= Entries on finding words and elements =
# # #

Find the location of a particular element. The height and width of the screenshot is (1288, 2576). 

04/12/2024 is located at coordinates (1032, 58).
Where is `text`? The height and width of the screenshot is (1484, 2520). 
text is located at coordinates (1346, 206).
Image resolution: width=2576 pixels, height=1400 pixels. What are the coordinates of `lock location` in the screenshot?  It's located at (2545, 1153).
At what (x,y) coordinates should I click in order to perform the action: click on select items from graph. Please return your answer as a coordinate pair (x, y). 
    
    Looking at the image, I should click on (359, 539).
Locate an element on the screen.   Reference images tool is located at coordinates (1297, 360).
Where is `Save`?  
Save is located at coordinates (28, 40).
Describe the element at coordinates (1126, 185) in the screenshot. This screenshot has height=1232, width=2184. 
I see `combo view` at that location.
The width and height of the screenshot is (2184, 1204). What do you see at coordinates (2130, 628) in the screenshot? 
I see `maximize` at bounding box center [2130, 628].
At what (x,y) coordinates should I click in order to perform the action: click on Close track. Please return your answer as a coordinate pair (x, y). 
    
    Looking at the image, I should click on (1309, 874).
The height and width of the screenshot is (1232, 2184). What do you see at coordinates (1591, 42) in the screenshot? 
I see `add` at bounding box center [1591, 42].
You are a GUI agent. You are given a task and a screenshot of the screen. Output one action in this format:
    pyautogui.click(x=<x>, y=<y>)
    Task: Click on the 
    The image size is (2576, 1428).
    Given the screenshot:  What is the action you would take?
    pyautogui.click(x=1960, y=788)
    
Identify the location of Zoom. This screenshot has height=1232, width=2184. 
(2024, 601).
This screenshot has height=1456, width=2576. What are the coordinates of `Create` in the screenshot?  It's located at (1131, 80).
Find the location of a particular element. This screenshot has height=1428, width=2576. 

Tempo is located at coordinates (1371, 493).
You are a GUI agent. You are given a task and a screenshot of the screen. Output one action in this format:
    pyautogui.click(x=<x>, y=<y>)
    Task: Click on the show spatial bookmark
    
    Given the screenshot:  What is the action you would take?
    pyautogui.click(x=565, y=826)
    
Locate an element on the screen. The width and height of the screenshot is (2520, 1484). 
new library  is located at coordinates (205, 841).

# # #

= Task directions =
Rewrite the material from its start through the line containing "center [1591, 42].", inclusive, with every "screenshot" switched to "capture" and all else unchanged.

= Written answer =
Find the location of a particular element. The height and width of the capture is (1288, 2576). 

04/12/2024 is located at coordinates (1032, 58).
Where is `text`? The height and width of the capture is (1484, 2520). 
text is located at coordinates (1346, 206).
Image resolution: width=2576 pixels, height=1400 pixels. What are the coordinates of `lock location` in the capture?  It's located at (2545, 1153).
At what (x,y) coordinates should I click in order to perform the action: click on select items from graph. Please return your answer as a coordinate pair (x, y). 
    
    Looking at the image, I should click on (359, 539).
Locate an element on the screen.   Reference images tool is located at coordinates (1297, 360).
Where is `Save`?  
Save is located at coordinates (28, 40).
Describe the element at coordinates (1126, 185) in the capture. This capture has height=1232, width=2184. 
I see `combo view` at that location.
The width and height of the capture is (2184, 1204). What do you see at coordinates (2130, 628) in the capture? 
I see `maximize` at bounding box center [2130, 628].
At what (x,y) coordinates should I click in order to perform the action: click on Close track. Please return your answer as a coordinate pair (x, y). 
    
    Looking at the image, I should click on (1309, 874).
The height and width of the capture is (1232, 2184). What do you see at coordinates (1591, 42) in the capture? 
I see `add` at bounding box center [1591, 42].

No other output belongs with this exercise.